AIMS OF THE STUDY: VEXAS syndrome is a recently discovered monogenic auto-inflammatory disease due to a somatic mutation in UBA1 gene that manifests with rheumatologic and hematologic features. In this report, we present the first Swiss cohort, detailing its manifestations and treatment outcomes among Swiss patients.

METHODS: Nine Swiss hospitals were contacted. Data was retrospectively filled by each treating physician in a case report form (CRF). All CRFs were collected and analyzed by the principal investigator and its co-investigators.

RESULTS: We identified 23 patients and described 17 of them between July 2022 and 2023. All were males. They presented with skin manifestations (88%), general symptoms (82%), venous thromboembolism (59%), ocular manifestation (59%), lung infiltrates (59%) and articular manifestations (47%). Central nervous system and kidney manifestations were very rare whereas heart and digestive manifestations were absent.

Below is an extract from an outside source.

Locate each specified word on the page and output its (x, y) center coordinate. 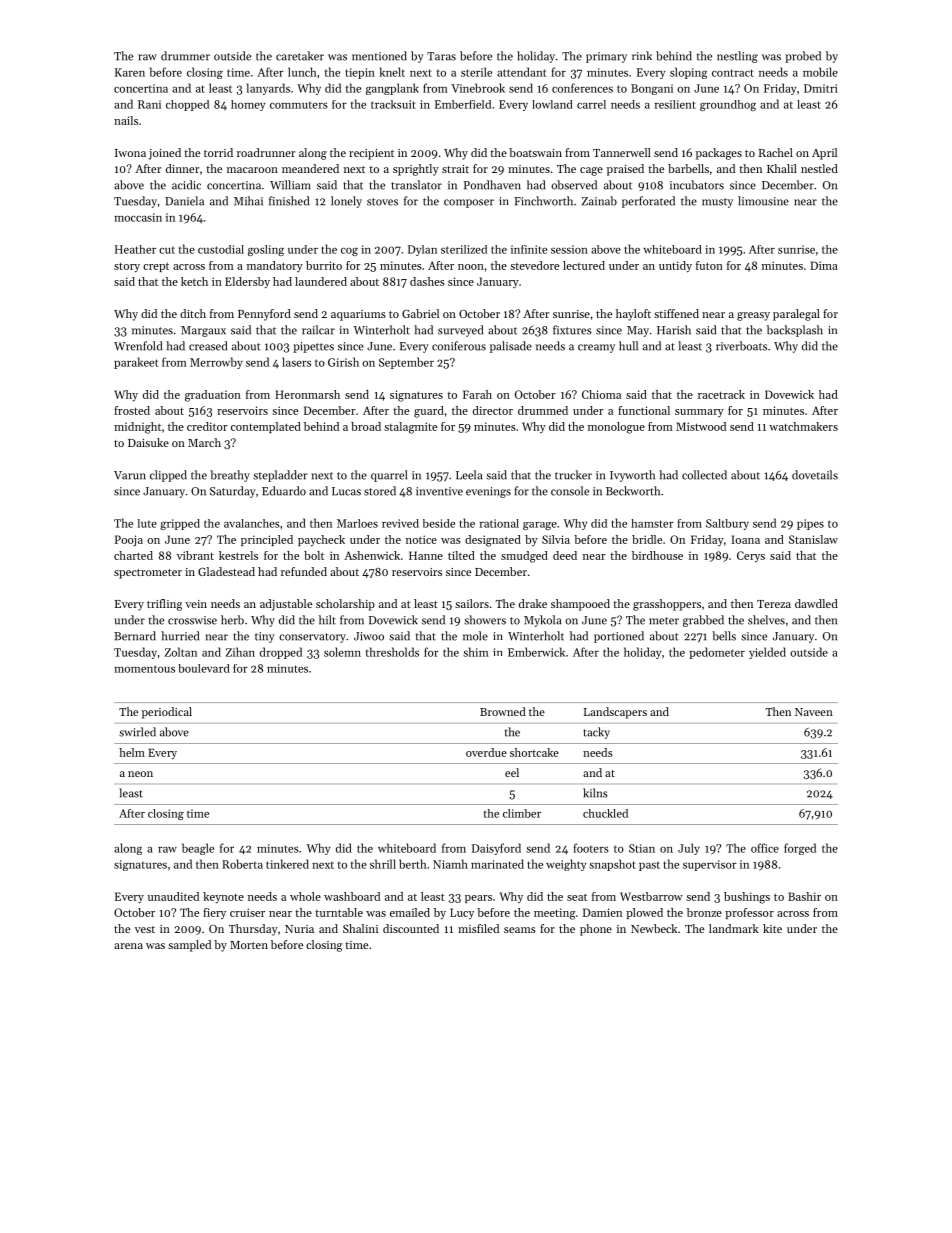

Macrocytic anemia was present in all patients throughout the disease progression but only in 2/3 of patients (12/17, 71%) at the time of diagnosis. Clinical response was reached in all cases treated with ruxolitinib (4/4, 100%), upadacitinib (1/1, 100%), azacytidine (AZA, 5/5, 100%) and hematopoietic stem cell transplantation (HSCT 2/2, 100%). All deaths were attributed to infections (5/5, 100%).

CONCLUSION: This study corroborates the clinical spectrum of VEXAS syndrome as described in other cohorts. It suggests that VEXAS syndrome isn't limited to macrocytic anemia patients. Azacytidine seems to be the appropriate first-line treatment in case of myelodysplastic syndrome (MDS). Conversely, JAK inhibitors, especially ruxolitinib, seem to be the best option in absence of MDS. For refractory cases, HSCT seems to be the only curative treatment.